═══ MATERIALS PROVIDED

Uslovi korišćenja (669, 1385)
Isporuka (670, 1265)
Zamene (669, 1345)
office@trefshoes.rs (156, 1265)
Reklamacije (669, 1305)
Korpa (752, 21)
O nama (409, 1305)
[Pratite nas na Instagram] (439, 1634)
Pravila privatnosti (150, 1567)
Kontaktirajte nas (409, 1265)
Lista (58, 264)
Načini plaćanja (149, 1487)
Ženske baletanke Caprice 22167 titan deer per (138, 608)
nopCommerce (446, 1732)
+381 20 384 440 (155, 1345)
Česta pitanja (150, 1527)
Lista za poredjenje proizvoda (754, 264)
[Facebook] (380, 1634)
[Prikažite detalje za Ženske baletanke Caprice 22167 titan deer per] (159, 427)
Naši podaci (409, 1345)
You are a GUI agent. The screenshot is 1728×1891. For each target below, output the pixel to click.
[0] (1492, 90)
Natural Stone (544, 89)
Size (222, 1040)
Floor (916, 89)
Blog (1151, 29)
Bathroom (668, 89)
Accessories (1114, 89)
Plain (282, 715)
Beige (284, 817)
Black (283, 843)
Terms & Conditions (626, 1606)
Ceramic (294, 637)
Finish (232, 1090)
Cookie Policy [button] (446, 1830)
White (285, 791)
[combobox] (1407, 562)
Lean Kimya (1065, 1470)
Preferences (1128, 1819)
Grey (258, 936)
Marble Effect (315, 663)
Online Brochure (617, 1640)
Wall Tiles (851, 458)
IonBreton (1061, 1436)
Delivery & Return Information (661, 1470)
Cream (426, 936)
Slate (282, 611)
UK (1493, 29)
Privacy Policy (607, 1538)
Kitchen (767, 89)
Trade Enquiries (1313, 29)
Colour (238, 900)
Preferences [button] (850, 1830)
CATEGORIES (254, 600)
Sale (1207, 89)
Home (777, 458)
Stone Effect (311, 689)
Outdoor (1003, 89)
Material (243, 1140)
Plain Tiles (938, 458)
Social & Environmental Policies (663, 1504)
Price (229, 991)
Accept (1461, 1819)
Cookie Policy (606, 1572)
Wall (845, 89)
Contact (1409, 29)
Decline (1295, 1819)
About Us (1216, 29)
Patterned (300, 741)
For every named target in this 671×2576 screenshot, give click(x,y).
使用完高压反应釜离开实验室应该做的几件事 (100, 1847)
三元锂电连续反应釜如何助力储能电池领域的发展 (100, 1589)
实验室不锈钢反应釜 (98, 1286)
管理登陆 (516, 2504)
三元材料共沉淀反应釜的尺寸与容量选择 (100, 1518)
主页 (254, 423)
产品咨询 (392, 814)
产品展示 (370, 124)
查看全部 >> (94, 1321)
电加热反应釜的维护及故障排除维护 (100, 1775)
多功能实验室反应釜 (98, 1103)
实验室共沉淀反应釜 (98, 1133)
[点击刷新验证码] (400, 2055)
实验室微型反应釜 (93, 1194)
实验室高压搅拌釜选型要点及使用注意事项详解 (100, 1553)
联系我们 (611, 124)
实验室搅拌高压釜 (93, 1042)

══════

[INSTRUCTIONS FOR THE TASK]:
An identical copy of the preceding records should be returned.

[RESPONSE TO THIS TASK]:
Uslovi korišćenja (669, 1385)
Isporuka (670, 1265)
Zamene (669, 1345)
office@trefshoes.rs (156, 1265)
Reklamacije (669, 1305)
Korpa (752, 21)
O nama (409, 1305)
[Pratite nas na Instagram] (439, 1634)
Pravila privatnosti (150, 1567)
Kontaktirajte nas (409, 1265)
Lista (58, 264)
Načini plaćanja (149, 1487)
Ženske baletanke Caprice 22167 titan deer per (138, 608)
nopCommerce (446, 1732)
+381 20 384 440 (155, 1345)
Česta pitanja (150, 1527)
Lista za poredjenje proizvoda (754, 264)
[Facebook] (380, 1634)
[Prikažite detalje za Ženske baletanke Caprice 22167 titan deer per] (159, 427)
Naši podaci (409, 1345)
You are a GUI agent. The screenshot is 1728×1891. For each target below, output the pixel to click.
[0] (1492, 90)
Natural Stone (544, 89)
Size (222, 1040)
Floor (916, 89)
Blog (1151, 29)
Bathroom (668, 89)
Accessories (1114, 89)
Plain (282, 715)
Beige (284, 817)
Black (283, 843)
Terms & Conditions (626, 1606)
Ceramic (294, 637)
Finish (232, 1090)
Cookie Policy [button] (446, 1830)
White (285, 791)
[combobox] (1407, 562)
Lean Kimya (1065, 1470)
Preferences (1128, 1819)
Grey (258, 936)
Marble Effect (315, 663)
Online Brochure (617, 1640)
Wall Tiles (851, 458)
IonBreton (1061, 1436)
Delivery & Return Information (661, 1470)
Cream (426, 936)
Slate (282, 611)
UK (1493, 29)
Privacy Policy (607, 1538)
Kitchen (767, 89)
Trade Enquiries (1313, 29)
Colour (238, 900)
Preferences [button] (850, 1830)
CATEGORIES (254, 600)
Sale (1207, 89)
Home (777, 458)
Stone Effect (311, 689)
Outdoor (1003, 89)
Material (243, 1140)
Plain Tiles (938, 458)
Social & Environmental Policies (663, 1504)
Price (229, 991)
Accept (1461, 1819)
Cookie Policy (606, 1572)
Wall (845, 89)
Contact (1409, 29)
Decline (1295, 1819)
About Us (1216, 29)
Patterned (300, 741)
For every named target in this 671×2576 screenshot, give click(x,y).
使用完高压反应釜离开实验室应该做的几件事 (100, 1847)
三元锂电连续反应釜如何助力储能电池领域的发展 (100, 1589)
实验室不锈钢反应釜 (98, 1286)
管理登陆 (516, 2504)
三元材料共沉淀反应釜的尺寸与容量选择 (100, 1518)
主页 (254, 423)
产品咨询 (392, 814)
产品展示 (370, 124)
查看全部 >> (94, 1321)
电加热反应釜的维护及故障排除维护 (100, 1775)
多功能实验室反应釜 (98, 1103)
实验室共沉淀反应釜 (98, 1133)
[点击刷新验证码] (400, 2055)
实验室微型反应釜 (93, 1194)
实验室高压搅拌釜选型要点及使用注意事项详解 (100, 1553)
联系我们 (611, 124)
实验室搅拌高压釜 (93, 1042)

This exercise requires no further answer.